__GIVEN RECORDS__:
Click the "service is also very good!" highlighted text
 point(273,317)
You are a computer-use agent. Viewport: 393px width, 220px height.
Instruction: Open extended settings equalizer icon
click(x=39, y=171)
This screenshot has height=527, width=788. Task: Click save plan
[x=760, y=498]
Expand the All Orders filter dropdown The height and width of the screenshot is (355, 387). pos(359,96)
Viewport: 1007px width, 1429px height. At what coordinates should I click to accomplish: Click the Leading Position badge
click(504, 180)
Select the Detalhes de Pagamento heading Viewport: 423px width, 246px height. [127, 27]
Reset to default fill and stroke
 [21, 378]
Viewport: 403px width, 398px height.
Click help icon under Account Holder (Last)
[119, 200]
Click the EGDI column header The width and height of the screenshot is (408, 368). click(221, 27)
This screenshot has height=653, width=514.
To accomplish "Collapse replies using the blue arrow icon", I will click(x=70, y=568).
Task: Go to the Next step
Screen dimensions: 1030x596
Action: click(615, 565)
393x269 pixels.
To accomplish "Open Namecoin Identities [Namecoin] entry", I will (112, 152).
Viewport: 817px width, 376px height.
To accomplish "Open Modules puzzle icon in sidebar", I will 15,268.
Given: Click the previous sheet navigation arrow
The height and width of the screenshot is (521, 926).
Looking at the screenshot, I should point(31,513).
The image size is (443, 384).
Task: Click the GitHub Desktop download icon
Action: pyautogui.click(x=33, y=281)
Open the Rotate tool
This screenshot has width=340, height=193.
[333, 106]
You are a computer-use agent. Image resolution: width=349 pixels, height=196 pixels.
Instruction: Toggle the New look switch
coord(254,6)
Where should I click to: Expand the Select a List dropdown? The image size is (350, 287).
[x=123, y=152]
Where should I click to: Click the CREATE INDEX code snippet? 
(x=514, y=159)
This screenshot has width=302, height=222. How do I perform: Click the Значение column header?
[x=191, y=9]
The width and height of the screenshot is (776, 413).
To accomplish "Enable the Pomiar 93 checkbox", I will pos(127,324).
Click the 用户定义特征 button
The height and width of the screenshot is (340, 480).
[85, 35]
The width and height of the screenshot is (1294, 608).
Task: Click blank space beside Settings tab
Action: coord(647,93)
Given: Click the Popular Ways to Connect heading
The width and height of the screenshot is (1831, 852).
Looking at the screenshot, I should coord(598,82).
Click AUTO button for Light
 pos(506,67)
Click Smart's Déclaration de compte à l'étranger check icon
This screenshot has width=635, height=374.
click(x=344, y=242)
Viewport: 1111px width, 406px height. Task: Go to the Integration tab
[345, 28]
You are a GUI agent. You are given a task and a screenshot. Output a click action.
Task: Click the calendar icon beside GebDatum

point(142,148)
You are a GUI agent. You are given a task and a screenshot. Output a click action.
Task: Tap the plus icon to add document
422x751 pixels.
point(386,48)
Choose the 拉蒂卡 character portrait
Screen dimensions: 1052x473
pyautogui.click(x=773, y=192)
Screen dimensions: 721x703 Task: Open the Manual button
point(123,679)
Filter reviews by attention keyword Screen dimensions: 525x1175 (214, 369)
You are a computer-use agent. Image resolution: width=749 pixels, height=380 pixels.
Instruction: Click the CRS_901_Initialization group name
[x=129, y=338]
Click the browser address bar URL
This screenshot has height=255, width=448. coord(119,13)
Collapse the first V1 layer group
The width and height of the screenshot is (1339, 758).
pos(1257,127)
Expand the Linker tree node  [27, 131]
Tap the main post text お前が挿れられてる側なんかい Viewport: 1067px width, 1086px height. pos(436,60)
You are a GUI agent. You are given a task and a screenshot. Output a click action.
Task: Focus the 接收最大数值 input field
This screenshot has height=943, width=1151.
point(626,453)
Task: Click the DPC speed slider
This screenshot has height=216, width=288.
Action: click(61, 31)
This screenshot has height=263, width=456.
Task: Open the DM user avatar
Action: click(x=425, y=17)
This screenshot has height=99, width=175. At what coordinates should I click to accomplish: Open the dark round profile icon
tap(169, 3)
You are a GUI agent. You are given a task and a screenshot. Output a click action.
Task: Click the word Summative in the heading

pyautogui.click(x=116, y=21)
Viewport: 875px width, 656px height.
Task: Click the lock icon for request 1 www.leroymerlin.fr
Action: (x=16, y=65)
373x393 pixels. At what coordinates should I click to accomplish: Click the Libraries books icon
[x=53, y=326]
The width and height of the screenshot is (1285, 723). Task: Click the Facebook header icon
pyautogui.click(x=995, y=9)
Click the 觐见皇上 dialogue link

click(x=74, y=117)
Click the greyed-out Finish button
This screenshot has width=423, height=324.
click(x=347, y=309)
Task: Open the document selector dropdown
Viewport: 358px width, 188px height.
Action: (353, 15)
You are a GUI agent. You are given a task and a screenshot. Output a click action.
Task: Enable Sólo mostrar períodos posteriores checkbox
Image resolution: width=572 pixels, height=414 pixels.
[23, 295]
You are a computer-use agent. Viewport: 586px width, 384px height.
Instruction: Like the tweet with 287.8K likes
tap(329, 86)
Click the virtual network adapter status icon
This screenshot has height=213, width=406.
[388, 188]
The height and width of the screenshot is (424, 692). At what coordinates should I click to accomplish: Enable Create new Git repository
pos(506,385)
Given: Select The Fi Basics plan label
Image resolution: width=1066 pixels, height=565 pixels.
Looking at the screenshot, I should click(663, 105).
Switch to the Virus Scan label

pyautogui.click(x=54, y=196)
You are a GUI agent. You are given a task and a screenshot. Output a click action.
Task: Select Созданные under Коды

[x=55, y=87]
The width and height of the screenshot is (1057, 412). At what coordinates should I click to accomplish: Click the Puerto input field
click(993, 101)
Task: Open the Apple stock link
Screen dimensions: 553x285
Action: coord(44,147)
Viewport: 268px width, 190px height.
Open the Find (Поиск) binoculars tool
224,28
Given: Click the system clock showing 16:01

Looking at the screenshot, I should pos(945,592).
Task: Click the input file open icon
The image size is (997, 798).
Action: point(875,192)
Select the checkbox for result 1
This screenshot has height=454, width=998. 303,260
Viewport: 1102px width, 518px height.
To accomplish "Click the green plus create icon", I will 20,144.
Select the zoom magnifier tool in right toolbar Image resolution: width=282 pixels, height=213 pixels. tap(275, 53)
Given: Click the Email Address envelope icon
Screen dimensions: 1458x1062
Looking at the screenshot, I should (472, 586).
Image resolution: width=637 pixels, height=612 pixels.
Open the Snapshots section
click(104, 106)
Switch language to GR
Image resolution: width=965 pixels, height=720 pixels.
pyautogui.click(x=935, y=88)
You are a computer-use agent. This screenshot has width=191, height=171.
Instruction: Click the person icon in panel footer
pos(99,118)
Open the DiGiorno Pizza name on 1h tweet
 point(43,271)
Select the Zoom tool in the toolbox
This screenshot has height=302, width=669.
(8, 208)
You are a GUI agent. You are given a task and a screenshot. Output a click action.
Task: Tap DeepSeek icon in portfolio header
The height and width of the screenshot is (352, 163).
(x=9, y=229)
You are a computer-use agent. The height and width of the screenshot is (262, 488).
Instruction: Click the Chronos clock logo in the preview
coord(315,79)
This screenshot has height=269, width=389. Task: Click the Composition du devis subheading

__EXERCISE AIM__:
Exactly as they stand above, repeat all the records.

__RESULT__:
Click the "service is also very good!" highlighted text
 point(273,317)
You are a computer-use agent. Viewport: 393px width, 220px height.
Instruction: Open extended settings equalizer icon
click(x=39, y=171)
This screenshot has height=527, width=788. Task: Click save plan
[x=760, y=498]
Expand the All Orders filter dropdown The height and width of the screenshot is (355, 387). pos(359,96)
Viewport: 1007px width, 1429px height. At what coordinates should I click to accomplish: Click the Leading Position badge
click(504, 180)
Select the Detalhes de Pagamento heading Viewport: 423px width, 246px height. [127, 27]
Reset to default fill and stroke
 [21, 378]
Viewport: 403px width, 398px height.
Click help icon under Account Holder (Last)
[119, 200]
Click the EGDI column header The width and height of the screenshot is (408, 368). click(221, 27)
This screenshot has height=653, width=514.
To accomplish "Collapse replies using the blue arrow icon", I will click(x=70, y=568).
Task: Go to the Next step
Screen dimensions: 1030x596
Action: click(615, 565)
393x269 pixels.
To accomplish "Open Namecoin Identities [Namecoin] entry", I will (112, 152).
Viewport: 817px width, 376px height.
To accomplish "Open Modules puzzle icon in sidebar", I will 15,268.
Given: Click the previous sheet navigation arrow
The height and width of the screenshot is (521, 926).
Looking at the screenshot, I should point(31,513).
The image size is (443, 384).
Task: Click the GitHub Desktop download icon
Action: pyautogui.click(x=33, y=281)
Open the Rotate tool
This screenshot has width=340, height=193.
[333, 106]
You are a computer-use agent. Image resolution: width=349 pixels, height=196 pixels.
Instruction: Toggle the New look switch
coord(254,6)
Where should I click to: Expand the Select a List dropdown? The image size is (350, 287).
[x=123, y=152]
Where should I click to: Click the CREATE INDEX code snippet? 
(x=514, y=159)
This screenshot has width=302, height=222. How do I perform: Click the Значение column header?
[x=191, y=9]
The width and height of the screenshot is (776, 413).
To accomplish "Enable the Pomiar 93 checkbox", I will pos(127,324).
Click the 用户定义特征 button
The height and width of the screenshot is (340, 480).
[85, 35]
The width and height of the screenshot is (1294, 608).
Task: Click blank space beside Settings tab
Action: coord(647,93)
Given: Click the Popular Ways to Connect heading
The width and height of the screenshot is (1831, 852).
Looking at the screenshot, I should coord(598,82).
Click AUTO button for Light
 pos(506,67)
Click Smart's Déclaration de compte à l'étranger check icon
This screenshot has width=635, height=374.
click(x=344, y=242)
Viewport: 1111px width, 406px height. Task: Go to the Integration tab
[345, 28]
You are a GUI agent. You are given a task and a screenshot. Output a click action.
Task: Click the calendar icon beside GebDatum

point(142,148)
You are a GUI agent. You are given a task and a screenshot. Output a click action.
Task: Tap the plus icon to add document
422x751 pixels.
point(386,48)
Choose the 拉蒂卡 character portrait
Screen dimensions: 1052x473
pyautogui.click(x=773, y=192)
Screen dimensions: 721x703 Task: Open the Manual button
point(123,679)
Filter reviews by attention keyword Screen dimensions: 525x1175 (214, 369)
You are a computer-use agent. Image resolution: width=749 pixels, height=380 pixels.
Instruction: Click the CRS_901_Initialization group name
[x=129, y=338]
Click the browser address bar URL
This screenshot has height=255, width=448. coord(119,13)
Collapse the first V1 layer group
The width and height of the screenshot is (1339, 758).
pos(1257,127)
Expand the Linker tree node  [27, 131]
Tap the main post text お前が挿れられてる側なんかい Viewport: 1067px width, 1086px height. pos(436,60)
You are a GUI agent. You are given a task and a screenshot. Output a click action.
Task: Focus the 接收最大数值 input field
This screenshot has height=943, width=1151.
point(626,453)
Task: Click the DPC speed slider
This screenshot has height=216, width=288.
Action: click(61, 31)
This screenshot has height=263, width=456.
Task: Open the DM user avatar
Action: click(x=425, y=17)
This screenshot has height=99, width=175. At what coordinates should I click to accomplish: Open the dark round profile icon
tap(169, 3)
You are a GUI agent. You are given a task and a screenshot. Output a click action.
Task: Click the word Summative in the heading

pyautogui.click(x=116, y=21)
Viewport: 875px width, 656px height.
Task: Click the lock icon for request 1 www.leroymerlin.fr
Action: (x=16, y=65)
373x393 pixels. At what coordinates should I click to accomplish: Click the Libraries books icon
[x=53, y=326]
The width and height of the screenshot is (1285, 723). Task: Click the Facebook header icon
pyautogui.click(x=995, y=9)
Click the 觐见皇上 dialogue link

click(x=74, y=117)
Click the greyed-out Finish button
This screenshot has width=423, height=324.
click(x=347, y=309)
Task: Open the document selector dropdown
Viewport: 358px width, 188px height.
Action: (353, 15)
You are a GUI agent. You are given a task and a screenshot. Output a click action.
Task: Enable Sólo mostrar períodos posteriores checkbox
Image resolution: width=572 pixels, height=414 pixels.
[23, 295]
You are a computer-use agent. Viewport: 586px width, 384px height.
Instruction: Like the tweet with 287.8K likes
tap(329, 86)
Click the virtual network adapter status icon
This screenshot has height=213, width=406.
[388, 188]
The height and width of the screenshot is (424, 692). At what coordinates should I click to accomplish: Enable Create new Git repository
pos(506,385)
Given: Select The Fi Basics plan label
Image resolution: width=1066 pixels, height=565 pixels.
Looking at the screenshot, I should click(663, 105).
Switch to the Virus Scan label

pyautogui.click(x=54, y=196)
You are a GUI agent. You are given a task and a screenshot. Output a click action.
Task: Select Созданные under Коды

[x=55, y=87]
The width and height of the screenshot is (1057, 412). At what coordinates should I click to accomplish: Click the Puerto input field
click(993, 101)
Task: Open the Apple stock link
Screen dimensions: 553x285
Action: coord(44,147)
Viewport: 268px width, 190px height.
Open the Find (Поиск) binoculars tool
224,28
Given: Click the system clock showing 16:01

Looking at the screenshot, I should pos(945,592).
Task: Click the input file open icon
The image size is (997, 798).
Action: point(875,192)
Select the checkbox for result 1
This screenshot has height=454, width=998. 303,260
Viewport: 1102px width, 518px height.
To accomplish "Click the green plus create icon", I will 20,144.
Select the zoom magnifier tool in right toolbar Image resolution: width=282 pixels, height=213 pixels. tap(275, 53)
Given: Click the Email Address envelope icon
Screen dimensions: 1458x1062
Looking at the screenshot, I should (472, 586).
Image resolution: width=637 pixels, height=612 pixels.
Open the Snapshots section
click(104, 106)
Switch language to GR
Image resolution: width=965 pixels, height=720 pixels.
pyautogui.click(x=935, y=88)
You are a computer-use agent. This screenshot has width=191, height=171.
Instruction: Click the person icon in panel footer
pos(99,118)
Open the DiGiorno Pizza name on 1h tweet
 point(43,271)
Select the Zoom tool in the toolbox
This screenshot has height=302, width=669.
(8, 208)
You are a GUI agent. You are given a task and a screenshot. Output a click action.
Task: Tap DeepSeek icon in portfolio header
The height and width of the screenshot is (352, 163).
(x=9, y=229)
You are a computer-use agent. The height and width of the screenshot is (262, 488).
Instruction: Click the Chronos clock logo in the preview
coord(315,79)
This screenshot has height=269, width=389. Task: Click the Composition du devis subheading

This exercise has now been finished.